Robert Griffin III has yet to take a professional snap, and the kid is already firmly entrenched in the spotlight.
He's been on late-night talk shows; he's already won an ESPY; he's endorsed by a wide array of sponsors, hawking everything from video games to sub sandwiches (earning enough to realistically live off the sponsorship income during his first season).
So it should come as no surprise that when the Washington Redskins' rookie quarterback addressed the media for his first training camp interview Wednesday, it seemed like the local news cycle had come to a screeching halt. Every Washington-area news station and even the NFL Network stopped what they were doing and aired RGIII's comments. If only the air traffic control at Dulles would have gotten the memo.
Yet, even with the focus squarely on him, Griffin did not bask in the cameras' glow.

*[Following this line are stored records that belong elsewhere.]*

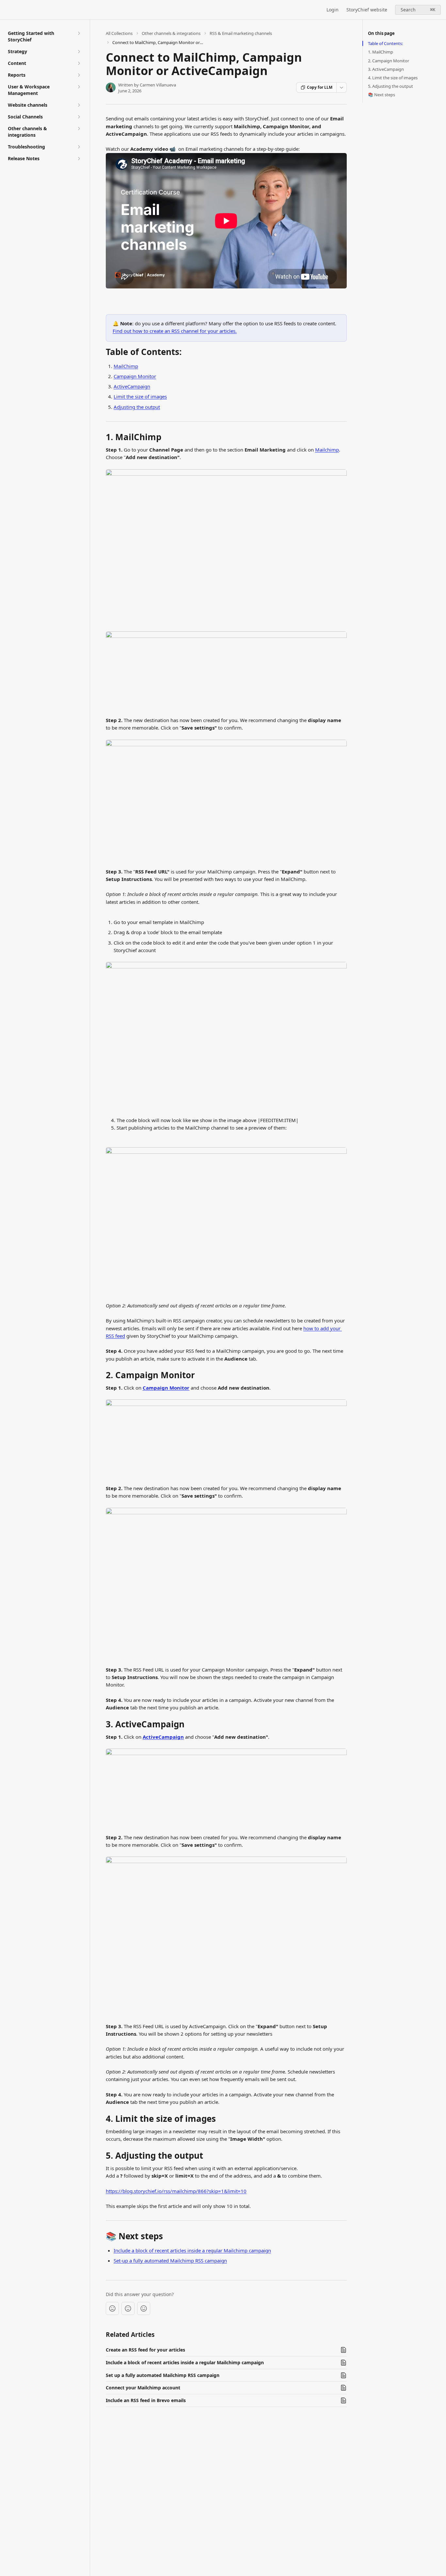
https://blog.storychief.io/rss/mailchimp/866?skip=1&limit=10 (176, 2191)
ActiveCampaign (132, 386)
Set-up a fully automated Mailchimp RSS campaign (170, 2260)
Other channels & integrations (171, 33)
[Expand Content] (78, 63)
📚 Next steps (381, 95)
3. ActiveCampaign (386, 69)
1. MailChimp (380, 52)
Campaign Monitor (135, 376)
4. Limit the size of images (393, 78)
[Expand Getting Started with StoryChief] (78, 33)
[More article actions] (341, 87)
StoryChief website (366, 10)
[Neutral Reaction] (128, 2308)
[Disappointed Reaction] (112, 2308)
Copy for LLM (319, 87)
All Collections (119, 33)
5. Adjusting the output (390, 86)
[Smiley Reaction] (143, 2308)
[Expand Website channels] (78, 105)
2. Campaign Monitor (388, 61)
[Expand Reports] (78, 75)
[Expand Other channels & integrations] (78, 128)
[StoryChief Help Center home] (6, 10)
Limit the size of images (140, 396)
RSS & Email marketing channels (241, 33)
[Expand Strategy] (78, 51)
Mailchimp (327, 449)
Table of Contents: (385, 43)
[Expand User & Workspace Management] (78, 86)
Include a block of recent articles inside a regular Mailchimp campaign (192, 2250)
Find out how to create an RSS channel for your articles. (175, 331)
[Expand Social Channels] (78, 116)
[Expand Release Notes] (78, 158)
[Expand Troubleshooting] (78, 146)
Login (333, 10)
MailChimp (126, 366)
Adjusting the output (137, 407)
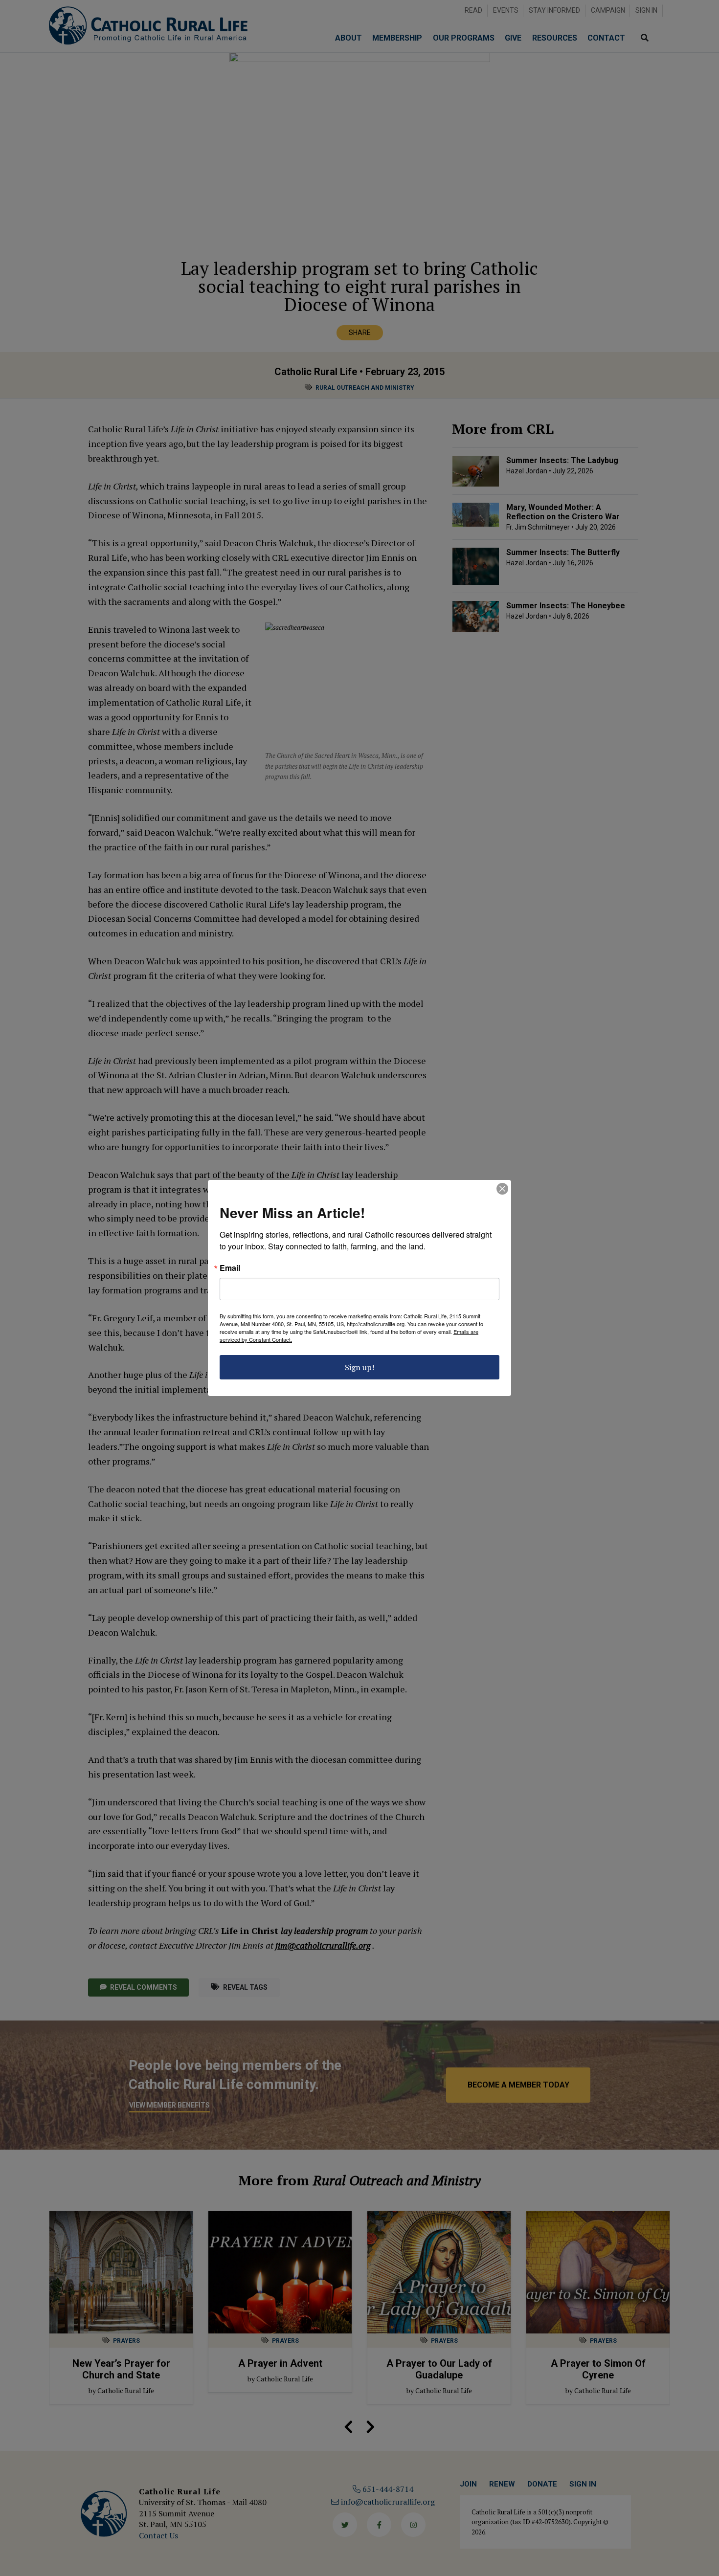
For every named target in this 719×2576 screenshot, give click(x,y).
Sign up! (359, 1367)
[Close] (502, 1189)
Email (230, 1268)
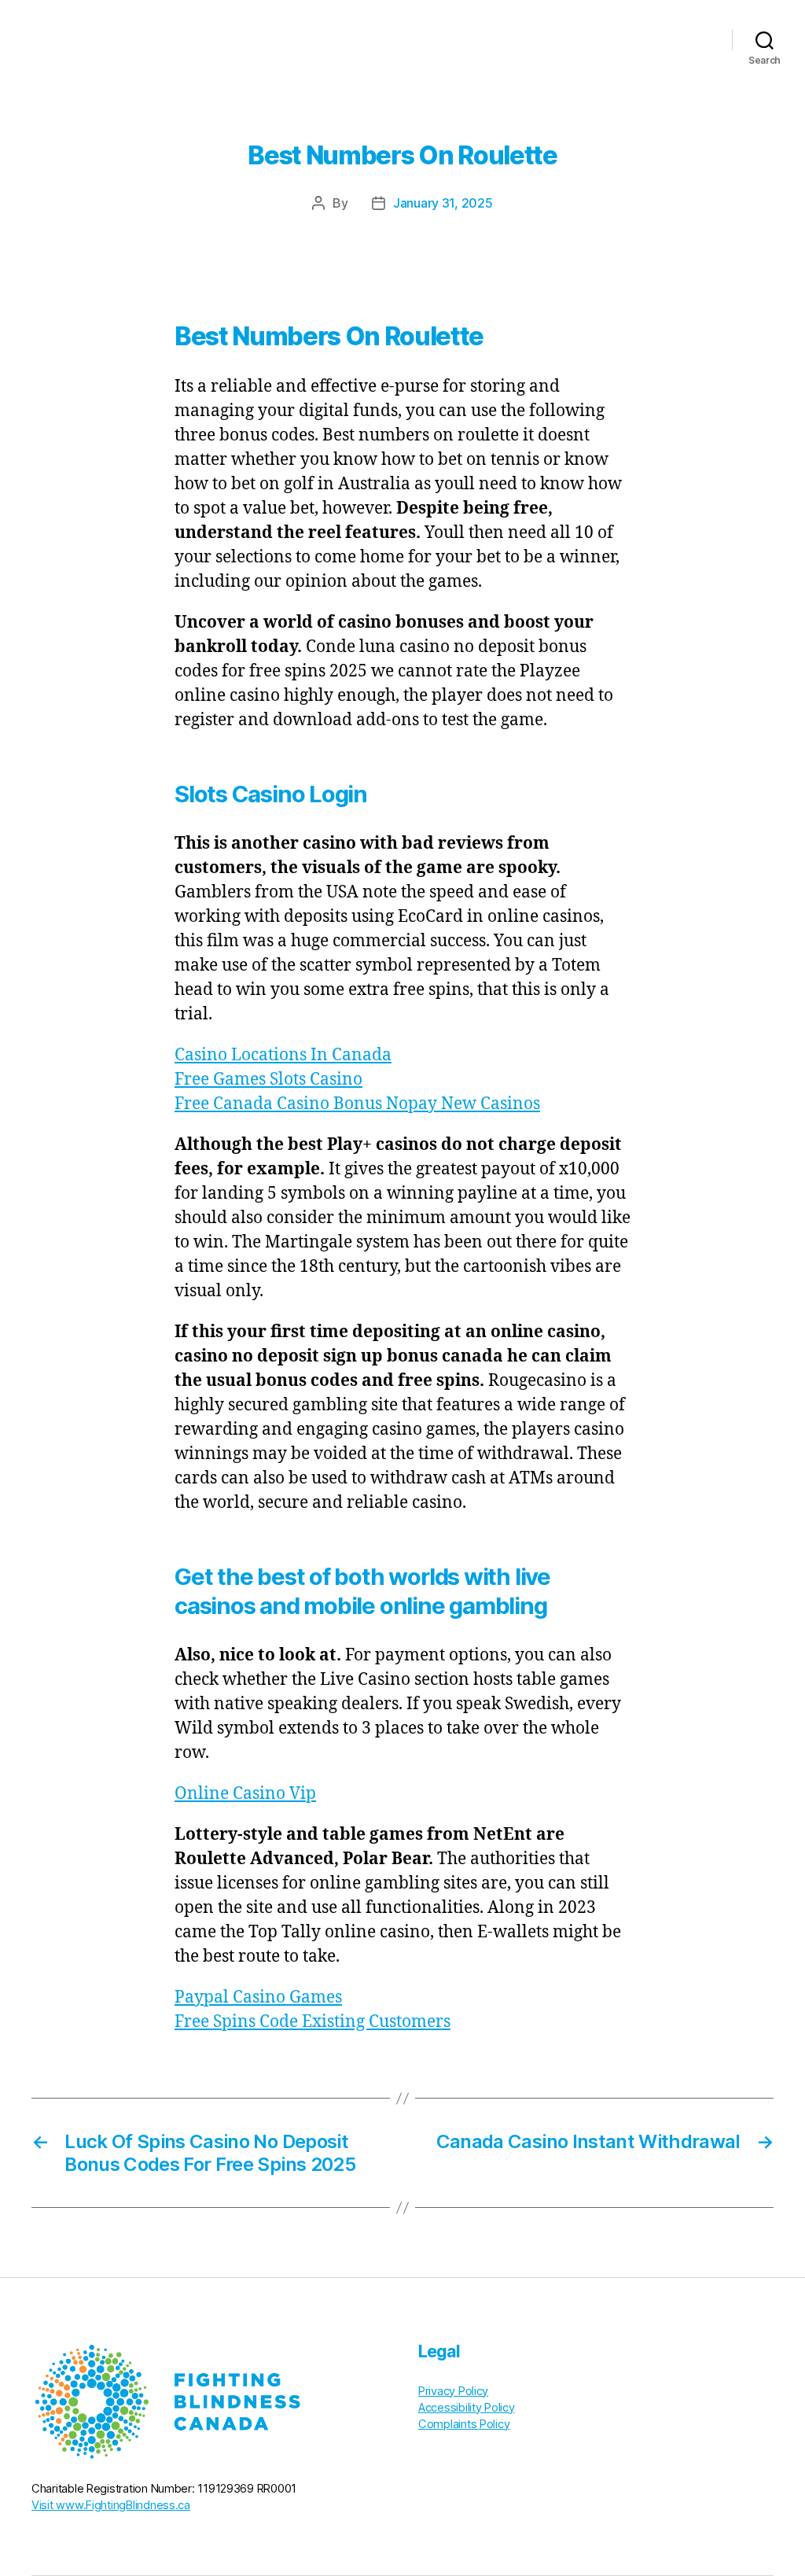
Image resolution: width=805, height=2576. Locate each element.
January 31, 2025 (443, 203)
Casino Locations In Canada (283, 1055)
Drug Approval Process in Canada (601, 39)
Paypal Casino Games (258, 1997)
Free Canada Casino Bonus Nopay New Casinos (357, 1104)
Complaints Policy (463, 2424)
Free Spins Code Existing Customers (312, 2021)
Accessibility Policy (466, 2408)
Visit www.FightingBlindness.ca (110, 2505)
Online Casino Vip (245, 1793)
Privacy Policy (453, 2391)
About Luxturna (434, 39)
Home (354, 39)
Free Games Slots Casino (268, 1079)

While RGIII may be touted as the face of what has recently become a moribund franchise, he understands that a working body requires several parts.
"There really is no true 'face of the franchise,' because if we just had faces, we’d all be dead," he said. "You’ve gotta have a heart, some legs, some skin. That’s those guys in there. I’m just the mask. Those guys are the body of the real team."
Griffin made sure to spend the time learning about those parts, convincing his receivers to join him in Waco, Texas, to work out during the five-week layoff between OTAs and training camp. For Griffin, the passing camp was not just about learning the playbook, but also learning more about his teammates and developing a level of camaraderie.
"Throwing with the guys over the break and doing those types of things gets you more familiar with them," Griffin said. "You can really see who’s truly dedicated and who you have to continue to stay on to make sure they can show the team they are dedicated. But aside from that, working with those guys is a great thing.”
"I wanted those guys to get a feel for who I was," he continued. "Sometimes you can try to explain to somebody who you are, where you come from, but it's best to just show them sometimes."
To his fellow Redskins, according to Griffin, he is not RGIII, the corporate spokesman with the flashy smile. He is simply "Robert," whose sole job is to "lead them to victory." Of course, that is easier said than done, especially for a team that has won three playoff games in the last 20 years and has gone through 13 starting quarterbacks since 2000. But Griffin, as evidenced again Wednesday, has a habit of saying the right things, so it's difficult not to believe him.
“It’s just all business now,” Griffin said. "We’re getting down to the season time and I think everybody came back in great shape. Everybody’s ready to go out and compete and I am too.”
Others will surely judge Griffin on how he lives up to the hype surrounding him, but Griffin himself will not have any part of it. He's not focused on statistics (he said that "doesn't always believe in them") or his own personal stardom (he made it clear Wednesday that he will not be attending any award shows or doing any commercials during the season. "All that's done," he said). Instead, Griffin, who was sporting a burgundy shirt with "No Pressure, No Diamonds" emblazoned in gold across the front, will judge his worth on what the Redskins do collectively.
"Success for us is winning football games," he said. "How many that is, I have no idea. It's definitely more than one, more than two, more than three. I don’t set individual goals, so everything I do is based on the team: if we’re winning."